Provided material section start

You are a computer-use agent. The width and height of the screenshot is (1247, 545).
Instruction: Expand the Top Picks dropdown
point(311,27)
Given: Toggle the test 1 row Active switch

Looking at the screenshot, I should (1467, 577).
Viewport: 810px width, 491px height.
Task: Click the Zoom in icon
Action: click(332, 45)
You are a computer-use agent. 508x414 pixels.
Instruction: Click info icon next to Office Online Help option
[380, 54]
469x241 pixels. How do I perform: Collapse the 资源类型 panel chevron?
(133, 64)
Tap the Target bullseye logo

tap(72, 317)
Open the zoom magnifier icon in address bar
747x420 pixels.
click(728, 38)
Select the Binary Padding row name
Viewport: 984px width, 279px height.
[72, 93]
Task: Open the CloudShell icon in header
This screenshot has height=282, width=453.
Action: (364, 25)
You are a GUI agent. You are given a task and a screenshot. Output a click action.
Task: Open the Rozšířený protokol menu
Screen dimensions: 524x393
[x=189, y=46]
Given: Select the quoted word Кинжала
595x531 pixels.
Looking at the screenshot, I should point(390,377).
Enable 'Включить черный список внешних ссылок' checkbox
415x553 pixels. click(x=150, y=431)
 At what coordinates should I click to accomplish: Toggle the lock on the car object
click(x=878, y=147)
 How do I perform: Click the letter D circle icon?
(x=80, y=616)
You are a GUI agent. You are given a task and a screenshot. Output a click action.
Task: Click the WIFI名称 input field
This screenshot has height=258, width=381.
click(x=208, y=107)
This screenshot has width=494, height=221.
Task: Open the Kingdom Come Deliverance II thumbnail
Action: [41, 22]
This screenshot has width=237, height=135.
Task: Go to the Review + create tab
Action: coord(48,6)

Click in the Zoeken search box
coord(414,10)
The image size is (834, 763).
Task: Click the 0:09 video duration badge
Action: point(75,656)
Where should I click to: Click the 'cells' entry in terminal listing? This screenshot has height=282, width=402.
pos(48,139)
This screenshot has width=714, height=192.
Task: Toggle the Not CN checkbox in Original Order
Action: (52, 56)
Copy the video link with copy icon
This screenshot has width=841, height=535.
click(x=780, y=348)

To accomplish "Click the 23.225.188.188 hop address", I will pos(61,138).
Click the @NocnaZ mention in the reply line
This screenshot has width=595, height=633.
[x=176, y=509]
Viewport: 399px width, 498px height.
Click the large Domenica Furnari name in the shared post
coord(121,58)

Provided material section end

▶ Exercise objective: Take the line that contains "Enable 'Включить черный" and every line after it to the end of the entries above, and reproduce them exactly.

▶ Expected output:
Enable 'Включить черный список внешних ссылок' checkbox
415x553 pixels. click(x=150, y=431)
 At what coordinates should I click to accomplish: Toggle the lock on the car object
click(x=878, y=147)
 How do I perform: Click the letter D circle icon?
(x=80, y=616)
You are a GUI agent. You are given a task and a screenshot. Output a click action.
Task: Click the WIFI名称 input field
This screenshot has height=258, width=381.
click(x=208, y=107)
This screenshot has width=494, height=221.
Task: Open the Kingdom Come Deliverance II thumbnail
Action: [41, 22]
This screenshot has width=237, height=135.
Task: Go to the Review + create tab
Action: coord(48,6)

Click in the Zoeken search box
coord(414,10)
The image size is (834, 763).
Task: Click the 0:09 video duration badge
Action: point(75,656)
Where should I click to: Click the 'cells' entry in terminal listing? This screenshot has height=282, width=402.
pos(48,139)
This screenshot has width=714, height=192.
Task: Toggle the Not CN checkbox in Original Order
Action: (52, 56)
Copy the video link with copy icon
This screenshot has width=841, height=535.
click(x=780, y=348)

To accomplish "Click the 23.225.188.188 hop address", I will pos(61,138).
Click the @NocnaZ mention in the reply line
This screenshot has width=595, height=633.
[x=176, y=509]
Viewport: 399px width, 498px height.
Click the large Domenica Furnari name in the shared post
coord(121,58)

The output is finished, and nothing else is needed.